Medicarpin suppresses proliferation and triggeres apoptosis by upregulation of BID, BAX, CASP3, CASP8, and CYCS in glioblastoma

Abstract

AbstractGlioblastoma (GBM) is the most malignant brain tumor and incurable. Medicarpin (MED), a flavonoid compound from the legume family, has multiple targets and anticancer properties. However, the role of MED in GBM remains unclear. The objective of this study was to explore the effects of MED on the apoptosis of GBM and to explain the potential molecular mechanisms. We found that the IC50 values of U251 and U‐87 MG cells treated with MED for 24 h were 271 μg/mL and 175 μg/mL, and the IC50 values for 48 h were 154 μg/mL and 161 μg/mL, respectively.
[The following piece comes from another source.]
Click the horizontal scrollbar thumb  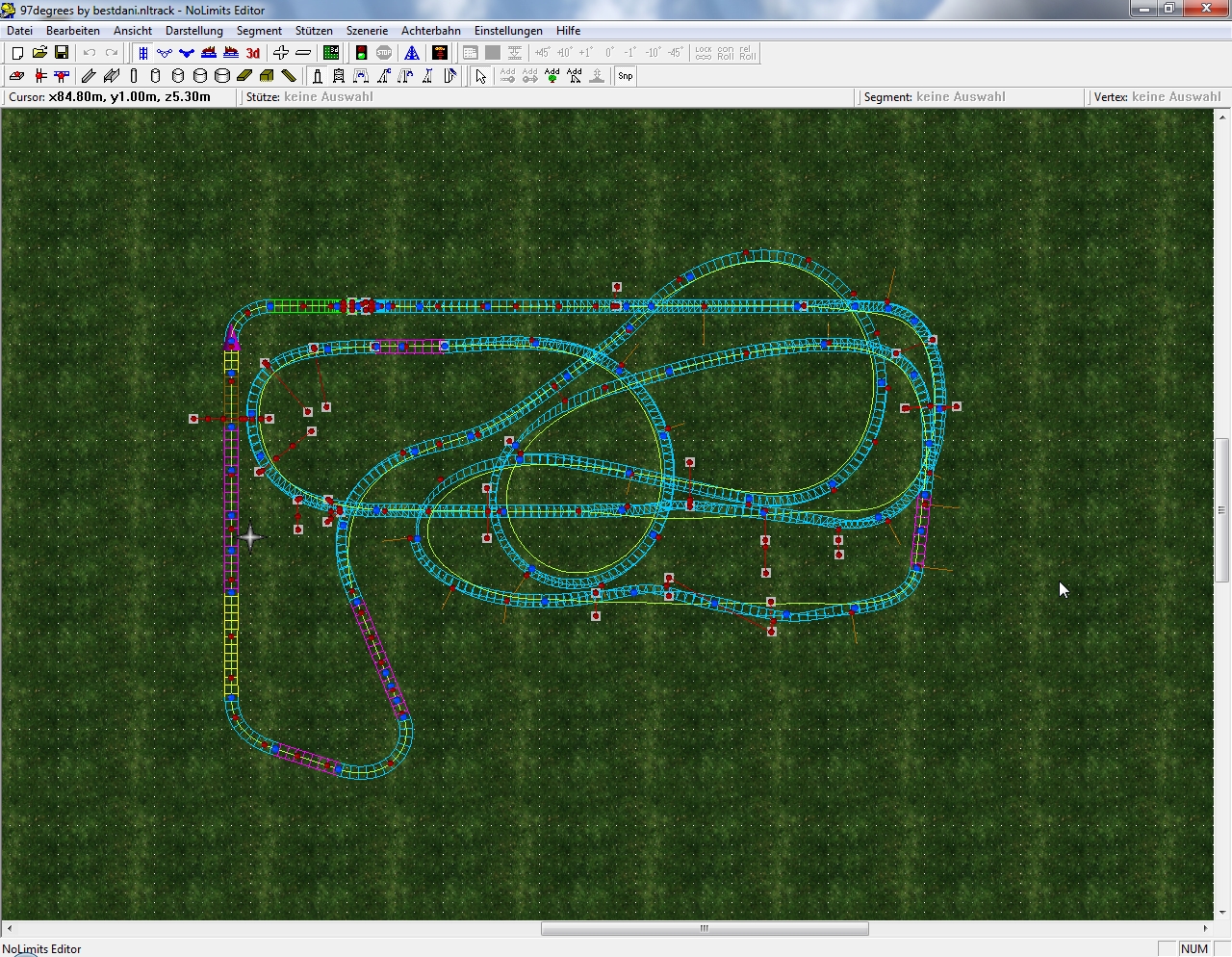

Additionally, the cell cycle of U251 and U‐87 MG cells were arrested at the G2/M phase. Furthermore, the apoptosis rate of U251 and U‐87 MG cells increased from 6.26% to 18.36% and 12.46% to 31.33% for 48 h, respectively. The migration rate of U251 and U‐87 MG decreased from 20% to 5% and 25% to 15% for 12 h and these of U251 and U‐87 MG decreased from 50% to 28% and 60% to 25% for 24 h. MED suppressed GBM tumorigenesis, and improved survival rate of tumor‐bearing mice. Taken together, MED triggered GBM apoptosis through upregulation of pro‐apoptotic proteins (BID, BAX, CASP3, CASP8, and CYCS), showed strong inhibitory effects on cell proliferation and cell migration, and displayed anti‐tumor activity in nude mice.